BEGIN Records provided

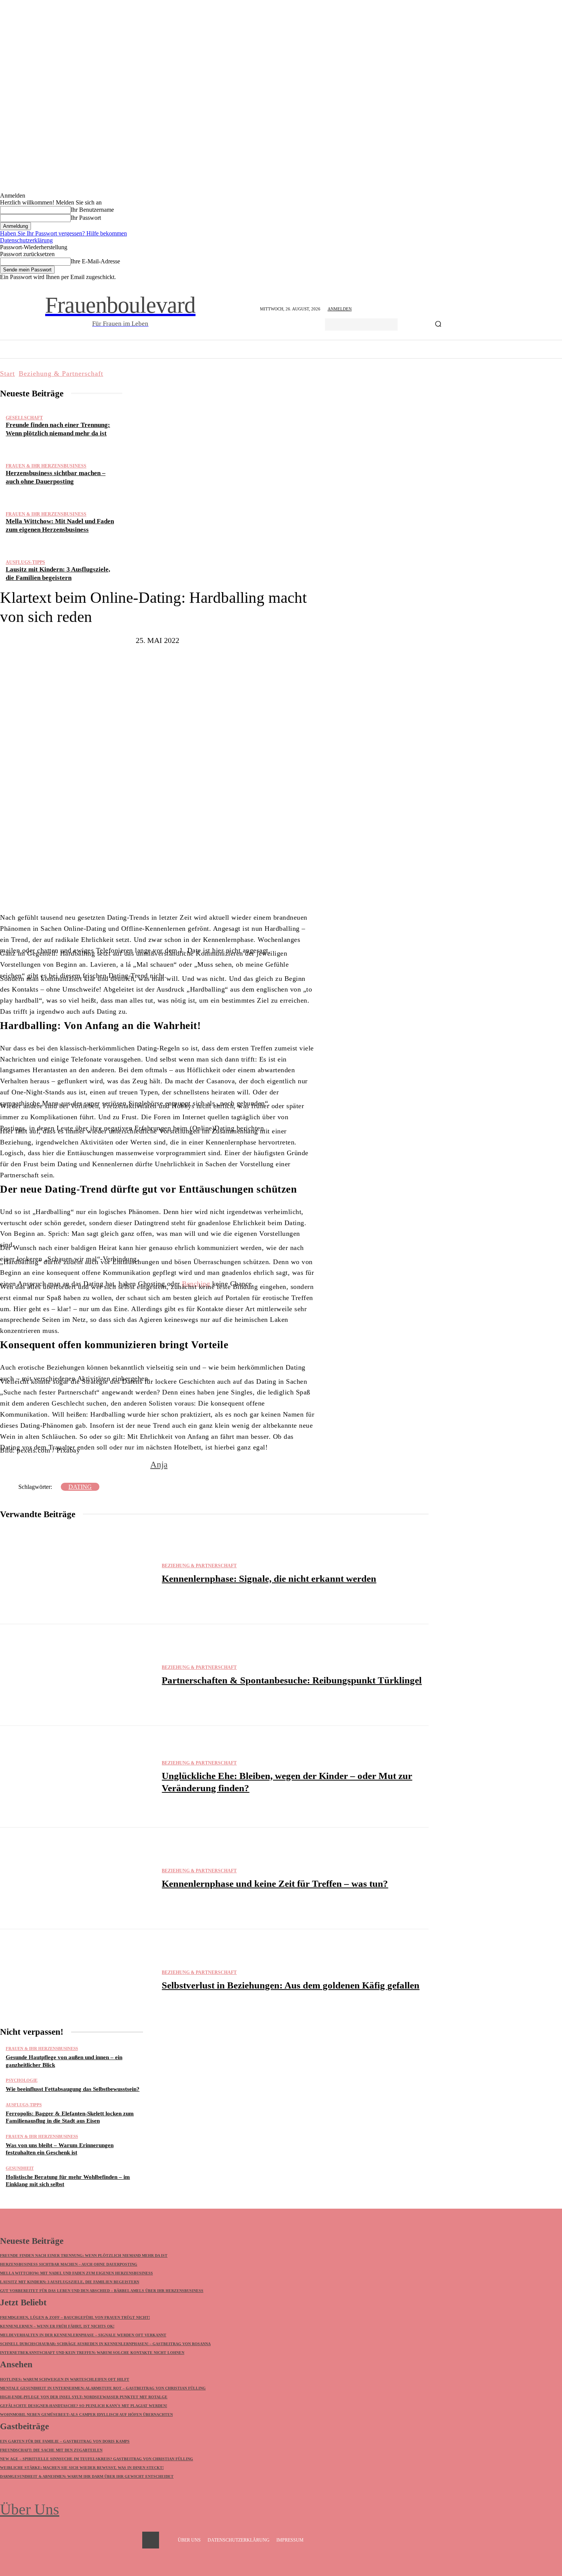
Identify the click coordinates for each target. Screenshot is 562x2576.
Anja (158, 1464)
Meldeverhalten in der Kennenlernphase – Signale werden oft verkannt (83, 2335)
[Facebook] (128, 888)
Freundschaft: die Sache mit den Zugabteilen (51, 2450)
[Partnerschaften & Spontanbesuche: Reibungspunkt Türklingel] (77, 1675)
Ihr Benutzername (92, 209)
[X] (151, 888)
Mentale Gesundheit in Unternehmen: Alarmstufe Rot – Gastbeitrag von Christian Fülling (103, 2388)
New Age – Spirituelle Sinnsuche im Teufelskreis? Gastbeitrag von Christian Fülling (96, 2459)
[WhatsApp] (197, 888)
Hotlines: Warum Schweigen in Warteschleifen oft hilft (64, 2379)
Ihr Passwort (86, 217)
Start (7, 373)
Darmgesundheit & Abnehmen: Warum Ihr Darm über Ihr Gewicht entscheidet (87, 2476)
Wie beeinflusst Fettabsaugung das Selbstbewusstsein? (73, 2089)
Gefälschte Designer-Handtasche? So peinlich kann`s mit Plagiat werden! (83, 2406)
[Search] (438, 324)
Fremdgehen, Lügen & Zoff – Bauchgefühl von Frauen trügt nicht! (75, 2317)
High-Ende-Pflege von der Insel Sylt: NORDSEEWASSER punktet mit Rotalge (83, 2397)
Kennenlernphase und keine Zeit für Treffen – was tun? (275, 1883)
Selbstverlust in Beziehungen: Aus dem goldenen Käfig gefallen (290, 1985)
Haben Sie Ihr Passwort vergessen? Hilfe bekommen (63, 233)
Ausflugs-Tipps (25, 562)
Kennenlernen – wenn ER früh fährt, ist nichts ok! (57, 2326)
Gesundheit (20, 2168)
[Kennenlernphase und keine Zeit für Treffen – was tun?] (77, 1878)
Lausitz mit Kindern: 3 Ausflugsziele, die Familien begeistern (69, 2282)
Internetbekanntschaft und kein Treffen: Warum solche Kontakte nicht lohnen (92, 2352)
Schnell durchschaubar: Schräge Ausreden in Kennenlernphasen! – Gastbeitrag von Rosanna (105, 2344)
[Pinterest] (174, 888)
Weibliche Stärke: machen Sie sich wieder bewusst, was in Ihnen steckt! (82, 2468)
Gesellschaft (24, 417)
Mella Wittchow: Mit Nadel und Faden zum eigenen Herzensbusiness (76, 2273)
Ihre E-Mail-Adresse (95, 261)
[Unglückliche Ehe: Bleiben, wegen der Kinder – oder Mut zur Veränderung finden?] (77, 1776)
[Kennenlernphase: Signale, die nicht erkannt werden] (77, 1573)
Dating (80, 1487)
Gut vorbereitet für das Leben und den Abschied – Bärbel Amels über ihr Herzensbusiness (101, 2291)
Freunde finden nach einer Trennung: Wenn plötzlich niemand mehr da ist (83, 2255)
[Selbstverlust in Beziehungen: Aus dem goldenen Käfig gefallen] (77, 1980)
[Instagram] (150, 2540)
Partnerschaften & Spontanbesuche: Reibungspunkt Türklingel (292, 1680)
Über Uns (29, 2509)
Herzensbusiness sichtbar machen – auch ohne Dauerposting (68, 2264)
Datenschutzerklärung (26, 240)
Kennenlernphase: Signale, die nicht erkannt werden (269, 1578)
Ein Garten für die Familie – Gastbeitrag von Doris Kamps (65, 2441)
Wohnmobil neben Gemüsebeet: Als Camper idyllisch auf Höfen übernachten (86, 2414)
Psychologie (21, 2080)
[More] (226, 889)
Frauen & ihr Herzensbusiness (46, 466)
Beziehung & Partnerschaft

END Records provided

_Exercise prompt_
The lines above from the one with "Weibliche Stärke: machen" through the one with "[Kennenlernphase: Signale, die" are to be duplicated exactly, ends included, with nothing added.

_Task response_
Weibliche Stärke: machen Sie sich wieder bewusst, was in Ihnen steckt! (82, 2468)
Gesellschaft (24, 417)
Mella Wittchow: Mit Nadel und Faden zum eigenen Herzensbusiness (76, 2273)
Ihre E-Mail-Adresse (95, 261)
[Unglückliche Ehe: Bleiben, wegen der Kinder – oder Mut zur Veränderung finden?] (77, 1776)
[Kennenlernphase: Signale, die nicht erkannt werden] (77, 1573)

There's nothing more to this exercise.